Un piano di contenimento e controllo dei pappagalli verdi: questa la richiesta Coldiretti Puglia insieme all'Ispra, a causa dei danni fatti dai parrocchetti nelle campagne baresi, dove il prodotto è già ridotto ai minimi termini a causa del clima pazzo. “Le campagne sono divenute l’Eldorado di frutta e mandorle per i pappagalli che evidentemente si sono adattati perfettamente al microclima pugliese. Prediligono soprattutto le mandorle, dimostrando una straordinaria abilità nel beccare e rompere il guscio, estraendo il frutto e lasciando il mallo e le valve legnose attaccate all’albero. Si sono moltiplicate le segnalazioni da parte degli agricoltori, colpiti dalla presenza sempre più evidente di stormi di pappagalli, che ricreano una atmosfera tropicale, attirando l’attenzione con suoni acuti persistenti”, è la denuncia di Savino Muraglia, presidente di Coldiretti Puglia.

L’invasione di pappagalli riguarda le campagne di Bisceglie, Giovinazzo, Palese, Santo Spirito, Bitonto, Bitetto, Palo del Colle, Binetto, Grumo Appula, ma anche l’Alta Murgia, lancia l’allarme Coldiretti Puglia.Si tratta dei parrocchetti monaci della specie Myiopsitta Bonaparte, apparsi con un primo ‘insediamento' su un eucalipto nella contrada molfettese "Madonna delle Rose", passati poi a stabilirsi, costruendo nidi ‘multifamiliari'.

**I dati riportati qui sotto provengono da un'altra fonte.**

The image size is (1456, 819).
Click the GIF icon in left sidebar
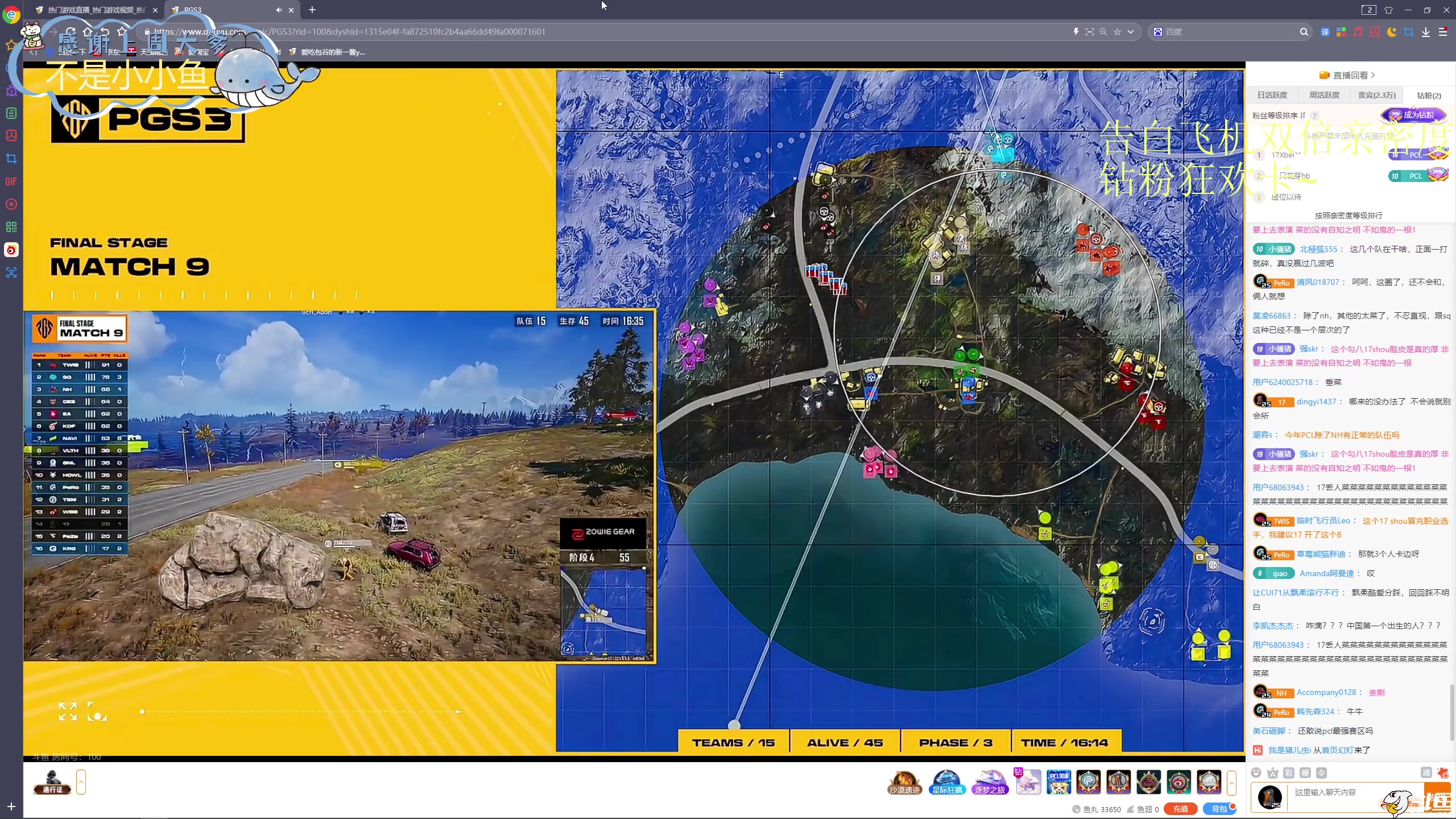[x=11, y=181]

Il caldo anomalo degli ultimi anni ha fatto convertire la specie protetta da migratoria a stanziale. Si sta sottovalutando un problema che alcune aree è veramente grave e ingestibile. Oltre al danno diretto, non vanno sottovalutati i danni indiretti. Gli storni distruggono le piazzole adibite alla raccolta delle olive – conclude il presidente Muraglia – e gli olivicoltori sono costretti a contrastare una calamità senza averne gli strumenti, condannati, quasi, a riprogrammare la propria attività agraria per scongiurare la distruzione della produzione. Tra l’altro, non è soltanto l’olivicoltura a risultare colpita, dato che il passaggio degli stormi di storni lascia sugli ortaggi quantitativi di escrementi tali da rendere impresentabile il prodotto sul mercato. Gli storni che sono diventati ormai stanziali trovano ristoro notturno nelle aree protette, come Torre Guaceto, per riprendere le scorribande alimentari diurne”.